アニメーションの制作では、作品世界やキャラクターを絵に描いて表現します。その際、先人たちの描いた絵画がイメージのもととなることが良くあります。多くの「絵画」を知っているということは、創作の上でとても大切なことなのです。また、アニメーション作家に限らず、多くの美術品に触れることは、私たちの感性を豊かにしてくれます。
しかし残念なことに、日本で「美術館」の敷居は高く、絵画や彫刻といった美術品に触れられる機会はなかなかありません。美術館は大人が静かに美術品を鑑賞する場であって、子どもたちが気軽に訪れる場所とはいえないのが現状です。

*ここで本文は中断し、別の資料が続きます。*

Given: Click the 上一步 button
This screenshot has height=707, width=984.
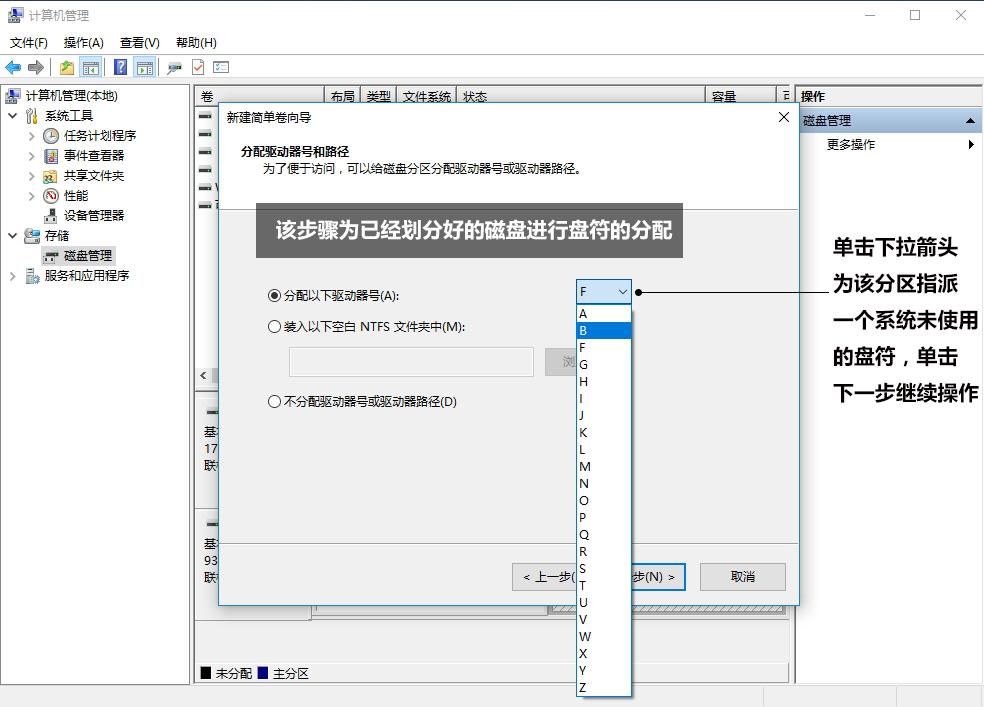Looking at the screenshot, I should tap(549, 577).
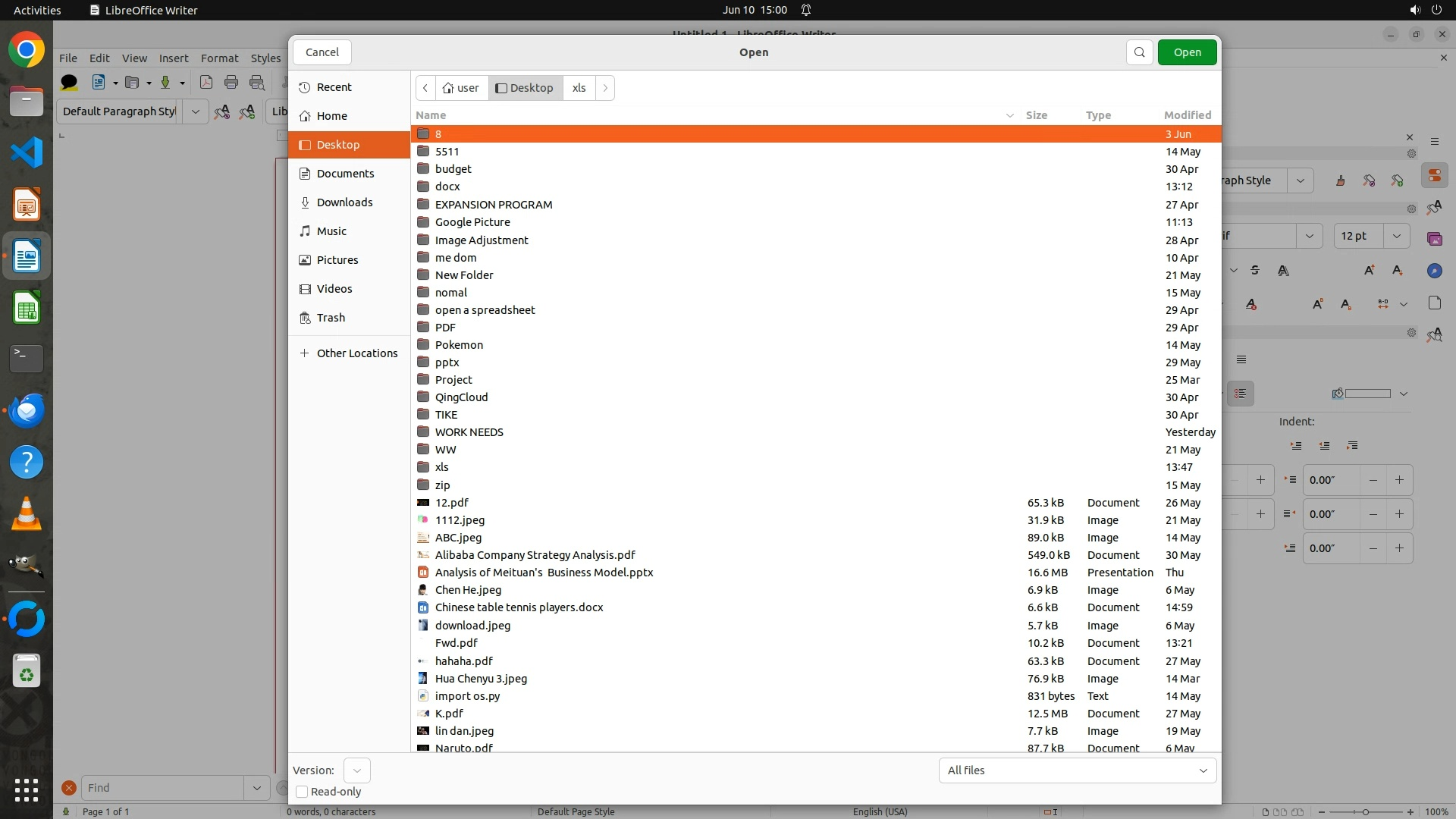Image resolution: width=1456 pixels, height=819 pixels.
Task: Click the search icon in Open dialog
Action: pyautogui.click(x=1139, y=52)
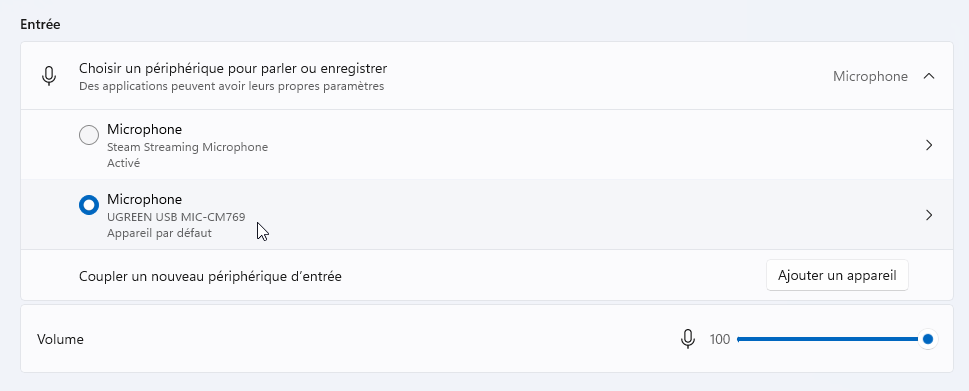The height and width of the screenshot is (391, 969).
Task: Click the Choisir un périphérique pour parler header
Action: (x=233, y=68)
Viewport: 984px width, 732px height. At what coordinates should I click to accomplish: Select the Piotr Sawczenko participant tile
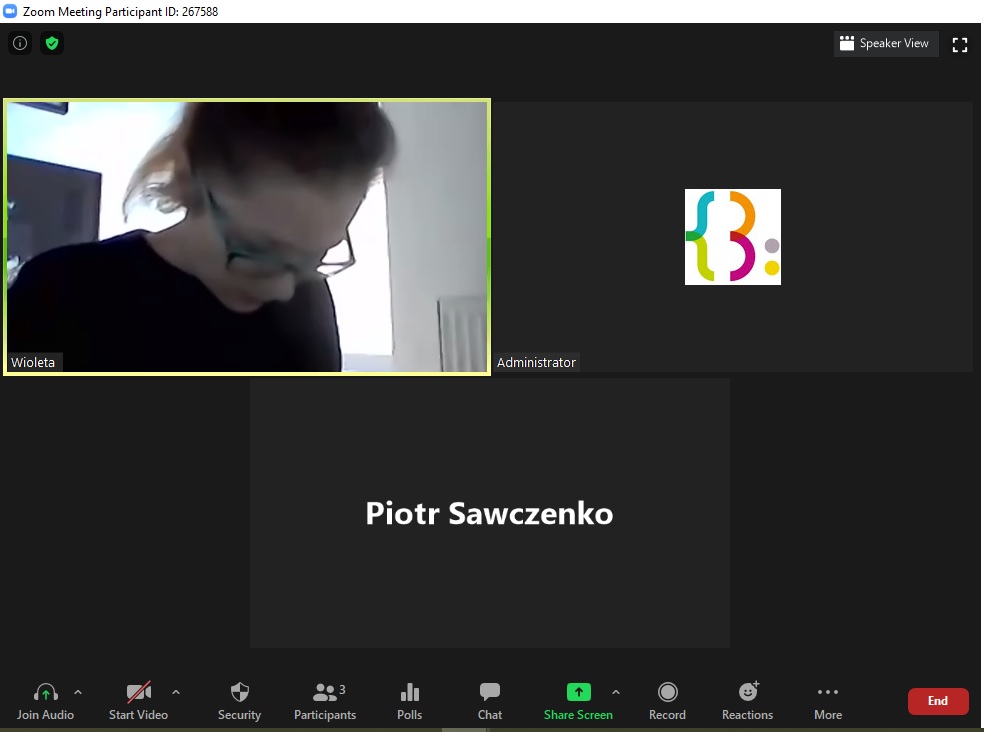(489, 513)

そこで、子どもたちでも気軽に絵画を鑑賞できる空間、しかも、ルーヴル美術館の建物や歴史を感じられる空間作りを企画しました。
紹介する絵画は、縦横を40%に縮小し子どもサイズにして展示。壁一面に展示する絵画を一覧すると、16世紀ルネッサンス時代から19世紀初頭の自然主義に至るフランス絵画の変遷を理解することができます。
また一方で、ルーヴルは12世紀末に城砦として建てられ、後に宮殿へ、そして美術館にと変わっていきました。発掘された城砦跡は現在も地下展示室で見ることができますが、ルーヴルは度々破壊されたり、放棄されたりしており、その歴史はけっして輝かしいものだけではありません。こうしたルーヴルの歴史の「光と影」をも立体造形物で見せます。
これらの難しいテーマに挑戦したのは、映画界で活躍する美術監督種田陽平氏と「ゲド戦記」の監督宮崎吾朗。ふたつの才能の出会いが、巨大な「ルーヴル」をいかに表現したのか、最大の見所といって良いでしょう。
ジブリ美術館は、大人だけでなく、子どもたちが見て、発見して、感じられる、そんな場所にしたいという思いで作られました。今回の展示、「小さなルーヴル美術館」展でも、何か不思議なもの、おもしろいものを感じ取り、持ち帰っていただければ嬉しく思います。